From the entries below, return exactly the lines beginning at the one that contains "Mental Health (472, 1943)" and ending at the one that contains "Endast nödvändiga (80, 1426)", both of them included, and only those lines.

[Items from a dataset]
▬▬▬▬▬▬

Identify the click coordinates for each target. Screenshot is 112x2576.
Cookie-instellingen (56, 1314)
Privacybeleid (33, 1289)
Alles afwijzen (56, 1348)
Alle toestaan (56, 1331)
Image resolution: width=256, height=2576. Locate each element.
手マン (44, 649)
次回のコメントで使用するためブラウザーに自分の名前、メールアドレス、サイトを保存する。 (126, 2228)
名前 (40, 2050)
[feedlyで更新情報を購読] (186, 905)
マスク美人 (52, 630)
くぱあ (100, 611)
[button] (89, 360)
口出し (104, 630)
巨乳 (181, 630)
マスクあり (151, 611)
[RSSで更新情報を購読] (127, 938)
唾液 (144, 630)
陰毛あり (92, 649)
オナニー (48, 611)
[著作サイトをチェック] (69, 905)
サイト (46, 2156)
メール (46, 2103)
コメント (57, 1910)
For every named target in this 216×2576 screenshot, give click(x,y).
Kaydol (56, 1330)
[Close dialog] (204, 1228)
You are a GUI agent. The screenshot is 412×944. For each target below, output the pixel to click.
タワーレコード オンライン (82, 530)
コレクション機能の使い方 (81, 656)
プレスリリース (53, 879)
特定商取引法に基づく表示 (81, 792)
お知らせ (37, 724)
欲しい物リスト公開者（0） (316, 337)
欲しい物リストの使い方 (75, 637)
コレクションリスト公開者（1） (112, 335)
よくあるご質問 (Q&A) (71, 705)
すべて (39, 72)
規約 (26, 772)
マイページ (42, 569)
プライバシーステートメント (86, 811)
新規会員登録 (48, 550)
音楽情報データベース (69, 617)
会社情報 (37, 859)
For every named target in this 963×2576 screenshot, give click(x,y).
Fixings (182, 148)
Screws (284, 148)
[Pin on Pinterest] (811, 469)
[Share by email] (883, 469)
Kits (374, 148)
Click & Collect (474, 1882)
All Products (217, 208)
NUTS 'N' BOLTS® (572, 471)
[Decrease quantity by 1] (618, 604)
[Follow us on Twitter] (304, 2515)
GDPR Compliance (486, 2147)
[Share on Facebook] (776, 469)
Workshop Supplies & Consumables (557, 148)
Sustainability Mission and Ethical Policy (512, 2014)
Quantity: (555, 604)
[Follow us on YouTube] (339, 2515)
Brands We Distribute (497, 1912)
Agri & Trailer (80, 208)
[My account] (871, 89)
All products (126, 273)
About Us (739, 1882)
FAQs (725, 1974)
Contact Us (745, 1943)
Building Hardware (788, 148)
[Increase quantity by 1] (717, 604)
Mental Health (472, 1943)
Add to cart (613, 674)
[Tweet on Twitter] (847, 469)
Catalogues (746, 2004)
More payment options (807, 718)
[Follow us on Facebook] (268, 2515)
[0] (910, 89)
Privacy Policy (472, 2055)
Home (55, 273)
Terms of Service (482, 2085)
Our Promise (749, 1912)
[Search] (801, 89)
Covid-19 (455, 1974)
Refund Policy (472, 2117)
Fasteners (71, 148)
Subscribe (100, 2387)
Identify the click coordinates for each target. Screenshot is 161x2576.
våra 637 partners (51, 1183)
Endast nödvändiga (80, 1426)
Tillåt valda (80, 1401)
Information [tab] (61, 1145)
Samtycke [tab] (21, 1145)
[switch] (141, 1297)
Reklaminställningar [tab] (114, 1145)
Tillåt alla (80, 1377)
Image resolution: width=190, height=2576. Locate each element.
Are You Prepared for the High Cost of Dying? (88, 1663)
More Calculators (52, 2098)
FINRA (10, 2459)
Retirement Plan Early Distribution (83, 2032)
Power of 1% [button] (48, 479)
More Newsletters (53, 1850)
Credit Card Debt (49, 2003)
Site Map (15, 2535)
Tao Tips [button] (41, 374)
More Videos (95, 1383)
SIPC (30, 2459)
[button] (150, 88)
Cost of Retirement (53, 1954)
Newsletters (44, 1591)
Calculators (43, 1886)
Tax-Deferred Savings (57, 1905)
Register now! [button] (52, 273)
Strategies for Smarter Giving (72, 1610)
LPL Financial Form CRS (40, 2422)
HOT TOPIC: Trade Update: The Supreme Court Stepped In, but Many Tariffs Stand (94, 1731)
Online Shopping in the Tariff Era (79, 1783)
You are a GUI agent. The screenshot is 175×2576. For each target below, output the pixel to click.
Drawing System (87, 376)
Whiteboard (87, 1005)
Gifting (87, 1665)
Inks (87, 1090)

▬▬▬▬▬▬

**Solution for this task**
Mental Health (472, 1943)
Add to cart (613, 674)
[Tweet on Twitter] (847, 469)
Catalogues (746, 2004)
More payment options (807, 718)
[Follow us on Facebook] (268, 2515)
[0] (910, 89)
Privacy Policy (472, 2055)
Home (55, 273)
Terms of Service (482, 2085)
Our Promise (749, 1912)
[Search] (801, 89)
Covid-19 (455, 1974)
Refund Policy (472, 2117)
Fasteners (71, 148)
Subscribe (100, 2387)
Identify the click coordinates for each target. Screenshot is 161x2576.
våra 637 partners (51, 1183)
Endast nödvändiga (80, 1426)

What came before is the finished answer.